Ce drame a eu lieu quelques heures seulement après l’annonce fracassante du président américain Donald Trump, déclarant sur sa chaîne TRUTH qu’un cessez-le-feu avait été conclu entre Israël et l’Iran, grâce à une médiation conjointe des États-Unis et du Qatar.

« La fin de la guerre deviendra officielle mercredi à 7 heures du matin, après que les deux pays auront terminé et achevé leurs dernières missions », a publié Trump sur ses réseaux sociaux. Un optimisme tempéré, voire contredit, par les dernières frappes sur le terrain.

Du côté iranien, le ministre des Affaires étrangères, Abbas Araqchi, a précisé : « Si Israël cesse son agression, nous ne continuerons pas à répondre. » Une déclaration ambivalente, laissant planer un doute sur la volonté réelle de désescalade.

Tard dans la nuit, jusqu’à près de 2 h du matin, le cabinet israélien s’est réuni pour entendre les conclusions du Premier ministre Benjamin Netanyahou. Ce dernier a confirmé aux ministres les contours de l’accord de cessez-le-feu, fruit d’un échange confidentiel avec le président américain.
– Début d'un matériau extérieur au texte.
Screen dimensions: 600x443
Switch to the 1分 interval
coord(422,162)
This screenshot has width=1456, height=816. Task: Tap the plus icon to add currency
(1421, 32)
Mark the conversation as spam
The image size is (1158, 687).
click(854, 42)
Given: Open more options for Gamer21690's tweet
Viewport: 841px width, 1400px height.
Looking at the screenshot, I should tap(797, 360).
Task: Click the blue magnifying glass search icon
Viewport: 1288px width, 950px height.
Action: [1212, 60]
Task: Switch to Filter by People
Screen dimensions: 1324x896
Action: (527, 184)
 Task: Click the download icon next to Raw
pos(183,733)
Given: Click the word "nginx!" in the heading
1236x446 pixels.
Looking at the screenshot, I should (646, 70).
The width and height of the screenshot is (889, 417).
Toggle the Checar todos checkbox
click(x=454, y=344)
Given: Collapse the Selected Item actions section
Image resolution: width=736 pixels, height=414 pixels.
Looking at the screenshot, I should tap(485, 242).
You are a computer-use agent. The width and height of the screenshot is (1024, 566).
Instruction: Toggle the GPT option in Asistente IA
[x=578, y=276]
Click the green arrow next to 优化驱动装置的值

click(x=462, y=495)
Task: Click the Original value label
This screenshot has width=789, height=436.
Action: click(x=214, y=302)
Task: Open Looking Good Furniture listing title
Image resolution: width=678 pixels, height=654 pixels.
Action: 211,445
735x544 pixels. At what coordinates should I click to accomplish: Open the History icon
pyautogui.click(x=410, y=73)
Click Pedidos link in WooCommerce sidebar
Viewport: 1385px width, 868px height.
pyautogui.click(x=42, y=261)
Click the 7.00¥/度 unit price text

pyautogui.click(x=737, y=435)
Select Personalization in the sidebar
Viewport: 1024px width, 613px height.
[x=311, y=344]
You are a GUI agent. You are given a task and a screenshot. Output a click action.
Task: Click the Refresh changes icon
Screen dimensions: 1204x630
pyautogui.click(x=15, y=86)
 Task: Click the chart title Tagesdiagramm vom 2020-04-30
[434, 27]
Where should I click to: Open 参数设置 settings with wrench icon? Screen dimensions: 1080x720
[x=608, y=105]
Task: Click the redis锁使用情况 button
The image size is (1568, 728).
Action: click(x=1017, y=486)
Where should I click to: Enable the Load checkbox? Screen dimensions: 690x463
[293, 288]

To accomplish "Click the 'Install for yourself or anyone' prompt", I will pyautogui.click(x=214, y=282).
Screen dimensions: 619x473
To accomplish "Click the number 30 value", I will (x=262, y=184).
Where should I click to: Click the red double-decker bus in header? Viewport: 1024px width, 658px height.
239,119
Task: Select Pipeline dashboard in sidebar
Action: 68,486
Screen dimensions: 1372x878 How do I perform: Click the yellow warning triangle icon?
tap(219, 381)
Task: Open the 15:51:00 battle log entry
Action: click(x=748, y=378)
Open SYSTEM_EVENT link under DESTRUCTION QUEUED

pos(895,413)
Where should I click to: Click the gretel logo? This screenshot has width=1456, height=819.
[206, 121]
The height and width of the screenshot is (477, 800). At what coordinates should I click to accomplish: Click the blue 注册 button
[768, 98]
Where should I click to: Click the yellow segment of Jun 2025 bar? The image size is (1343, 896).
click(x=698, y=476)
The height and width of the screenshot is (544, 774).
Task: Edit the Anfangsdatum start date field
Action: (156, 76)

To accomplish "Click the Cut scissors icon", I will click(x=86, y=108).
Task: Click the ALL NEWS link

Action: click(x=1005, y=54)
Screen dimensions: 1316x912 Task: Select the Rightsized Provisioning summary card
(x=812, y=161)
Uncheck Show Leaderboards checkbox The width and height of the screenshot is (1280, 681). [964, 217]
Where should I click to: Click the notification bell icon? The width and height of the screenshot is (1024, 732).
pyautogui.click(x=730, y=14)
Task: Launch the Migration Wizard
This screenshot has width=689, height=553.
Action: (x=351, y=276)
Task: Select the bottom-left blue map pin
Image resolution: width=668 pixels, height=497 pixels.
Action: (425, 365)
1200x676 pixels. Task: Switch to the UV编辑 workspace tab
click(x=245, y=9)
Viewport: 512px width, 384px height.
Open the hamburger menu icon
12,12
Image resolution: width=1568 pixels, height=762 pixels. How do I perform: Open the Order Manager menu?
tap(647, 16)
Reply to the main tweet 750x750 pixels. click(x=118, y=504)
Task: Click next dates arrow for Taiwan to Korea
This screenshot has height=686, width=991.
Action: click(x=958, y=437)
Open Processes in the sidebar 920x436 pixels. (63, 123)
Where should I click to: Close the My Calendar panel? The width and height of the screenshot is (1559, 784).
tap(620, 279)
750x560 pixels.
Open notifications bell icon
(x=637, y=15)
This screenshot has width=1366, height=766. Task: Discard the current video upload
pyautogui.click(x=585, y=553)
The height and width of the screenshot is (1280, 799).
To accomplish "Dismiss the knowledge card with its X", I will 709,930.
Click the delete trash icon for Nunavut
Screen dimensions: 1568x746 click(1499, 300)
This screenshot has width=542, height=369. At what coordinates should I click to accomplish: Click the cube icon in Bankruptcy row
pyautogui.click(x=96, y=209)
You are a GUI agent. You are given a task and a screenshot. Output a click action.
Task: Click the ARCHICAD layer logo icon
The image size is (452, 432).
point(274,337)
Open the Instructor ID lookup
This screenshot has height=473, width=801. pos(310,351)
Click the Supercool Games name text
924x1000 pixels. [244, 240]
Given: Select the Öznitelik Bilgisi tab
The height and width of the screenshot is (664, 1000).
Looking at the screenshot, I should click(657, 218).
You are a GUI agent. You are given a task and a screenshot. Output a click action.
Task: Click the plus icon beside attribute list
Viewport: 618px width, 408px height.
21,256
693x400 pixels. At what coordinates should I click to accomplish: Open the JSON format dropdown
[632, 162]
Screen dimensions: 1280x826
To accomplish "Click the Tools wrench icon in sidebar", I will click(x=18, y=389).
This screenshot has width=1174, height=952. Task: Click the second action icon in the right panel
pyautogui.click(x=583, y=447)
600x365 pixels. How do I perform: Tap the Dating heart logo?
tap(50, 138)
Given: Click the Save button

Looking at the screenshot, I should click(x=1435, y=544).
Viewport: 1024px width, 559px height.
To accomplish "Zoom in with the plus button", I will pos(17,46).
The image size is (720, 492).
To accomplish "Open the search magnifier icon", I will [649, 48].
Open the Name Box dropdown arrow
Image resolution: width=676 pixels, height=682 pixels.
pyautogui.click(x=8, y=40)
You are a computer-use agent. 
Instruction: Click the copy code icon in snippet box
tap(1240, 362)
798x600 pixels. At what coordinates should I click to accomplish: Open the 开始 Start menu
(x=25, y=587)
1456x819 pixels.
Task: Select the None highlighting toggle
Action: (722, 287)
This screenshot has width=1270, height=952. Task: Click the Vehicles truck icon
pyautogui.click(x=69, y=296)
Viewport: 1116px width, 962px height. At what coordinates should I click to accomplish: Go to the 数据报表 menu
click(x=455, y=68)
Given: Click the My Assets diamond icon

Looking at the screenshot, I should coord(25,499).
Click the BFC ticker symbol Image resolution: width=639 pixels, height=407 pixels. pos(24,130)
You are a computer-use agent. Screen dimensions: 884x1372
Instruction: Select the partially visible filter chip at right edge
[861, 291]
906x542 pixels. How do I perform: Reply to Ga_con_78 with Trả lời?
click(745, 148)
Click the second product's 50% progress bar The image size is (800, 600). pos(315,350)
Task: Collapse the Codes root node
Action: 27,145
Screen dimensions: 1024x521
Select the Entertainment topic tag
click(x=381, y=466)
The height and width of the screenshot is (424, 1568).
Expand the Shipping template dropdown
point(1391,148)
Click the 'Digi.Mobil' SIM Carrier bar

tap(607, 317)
Selon des sources internes, Netanyahou a demandé à ses ministres de garder le silence, de ne pas commenter publiquement l’accord, et d’attendre que la situation sur le terrain évolue.

Fait notable : le cabinet n’a pas été consulté pour valider cet accord. La décision, déjà actée en amont, a été prise par Netanyahou en coordination directe avec les plus hauts échelons sécuritaires du pays.

Alors que le cessez-le-feu devait marquer une accalmie tant attendue, la frappe meurtrière de Beersheba révèle l’extrême fragilité de la situation et la violence résiduelle du conflit, qui continue d’endeuiller des familles jusque dans leurs refuges les plus sûrs.